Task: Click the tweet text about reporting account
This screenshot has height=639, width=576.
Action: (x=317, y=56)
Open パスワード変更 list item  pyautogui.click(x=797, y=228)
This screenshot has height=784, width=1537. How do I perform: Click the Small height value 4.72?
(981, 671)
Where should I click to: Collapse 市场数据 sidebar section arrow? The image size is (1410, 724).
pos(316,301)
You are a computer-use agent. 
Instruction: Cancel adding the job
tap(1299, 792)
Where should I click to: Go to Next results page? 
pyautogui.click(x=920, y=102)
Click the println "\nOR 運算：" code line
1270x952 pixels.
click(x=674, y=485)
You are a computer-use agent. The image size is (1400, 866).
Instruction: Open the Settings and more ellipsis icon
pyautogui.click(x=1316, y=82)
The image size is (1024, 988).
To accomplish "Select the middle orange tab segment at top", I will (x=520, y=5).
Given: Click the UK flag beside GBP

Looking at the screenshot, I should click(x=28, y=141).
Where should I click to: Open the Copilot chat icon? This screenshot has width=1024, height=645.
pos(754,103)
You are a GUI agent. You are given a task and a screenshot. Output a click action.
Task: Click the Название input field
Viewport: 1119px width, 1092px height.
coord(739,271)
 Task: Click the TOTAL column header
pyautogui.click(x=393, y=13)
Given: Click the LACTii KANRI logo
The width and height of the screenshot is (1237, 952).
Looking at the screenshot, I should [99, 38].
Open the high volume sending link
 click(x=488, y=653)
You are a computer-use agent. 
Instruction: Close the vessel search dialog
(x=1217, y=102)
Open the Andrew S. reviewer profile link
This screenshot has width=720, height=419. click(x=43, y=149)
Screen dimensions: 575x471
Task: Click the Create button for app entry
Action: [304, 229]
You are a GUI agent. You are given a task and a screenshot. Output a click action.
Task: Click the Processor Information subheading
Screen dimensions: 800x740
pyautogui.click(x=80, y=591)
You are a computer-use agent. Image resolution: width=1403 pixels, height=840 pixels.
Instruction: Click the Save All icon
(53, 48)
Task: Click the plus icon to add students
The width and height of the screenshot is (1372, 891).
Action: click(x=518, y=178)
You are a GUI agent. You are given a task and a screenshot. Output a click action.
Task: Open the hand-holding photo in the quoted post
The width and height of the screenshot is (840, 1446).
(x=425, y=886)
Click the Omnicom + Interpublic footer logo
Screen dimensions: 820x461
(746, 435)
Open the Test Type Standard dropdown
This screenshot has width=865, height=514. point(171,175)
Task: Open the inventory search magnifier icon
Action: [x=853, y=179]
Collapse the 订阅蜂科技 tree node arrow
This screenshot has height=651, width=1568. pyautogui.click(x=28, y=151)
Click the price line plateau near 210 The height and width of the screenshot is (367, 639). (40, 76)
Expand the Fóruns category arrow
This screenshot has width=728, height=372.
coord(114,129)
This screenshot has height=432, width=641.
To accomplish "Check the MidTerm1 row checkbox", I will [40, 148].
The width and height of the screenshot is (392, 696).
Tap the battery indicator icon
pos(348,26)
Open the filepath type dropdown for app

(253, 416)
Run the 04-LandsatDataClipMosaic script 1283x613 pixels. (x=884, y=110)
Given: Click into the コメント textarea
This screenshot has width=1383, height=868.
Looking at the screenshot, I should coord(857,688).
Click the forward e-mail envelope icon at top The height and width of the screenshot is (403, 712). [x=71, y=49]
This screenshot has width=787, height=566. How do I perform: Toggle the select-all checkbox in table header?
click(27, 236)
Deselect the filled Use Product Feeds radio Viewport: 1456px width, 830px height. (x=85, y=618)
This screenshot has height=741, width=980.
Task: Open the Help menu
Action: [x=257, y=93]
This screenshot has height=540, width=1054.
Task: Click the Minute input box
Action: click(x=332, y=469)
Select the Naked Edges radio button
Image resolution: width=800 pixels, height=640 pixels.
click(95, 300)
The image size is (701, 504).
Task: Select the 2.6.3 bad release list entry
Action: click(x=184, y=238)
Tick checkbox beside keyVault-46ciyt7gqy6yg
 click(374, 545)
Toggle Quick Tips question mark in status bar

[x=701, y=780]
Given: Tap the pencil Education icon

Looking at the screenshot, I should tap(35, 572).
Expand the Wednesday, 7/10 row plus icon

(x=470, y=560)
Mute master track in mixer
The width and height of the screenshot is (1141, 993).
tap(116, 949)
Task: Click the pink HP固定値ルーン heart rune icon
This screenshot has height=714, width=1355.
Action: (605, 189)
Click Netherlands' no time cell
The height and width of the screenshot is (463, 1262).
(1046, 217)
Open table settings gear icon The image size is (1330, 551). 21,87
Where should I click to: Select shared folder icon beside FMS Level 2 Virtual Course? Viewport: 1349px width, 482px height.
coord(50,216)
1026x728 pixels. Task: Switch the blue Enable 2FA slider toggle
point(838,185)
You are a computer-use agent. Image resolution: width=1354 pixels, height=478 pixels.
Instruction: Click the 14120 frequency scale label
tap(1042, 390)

**Exercise requirements**
Pull out each line of the material above that contains the string "dropdown". Case counts.

**Answer to this exercise**
Open the Test Type Standard dropdown
Open the filepath type dropdown for app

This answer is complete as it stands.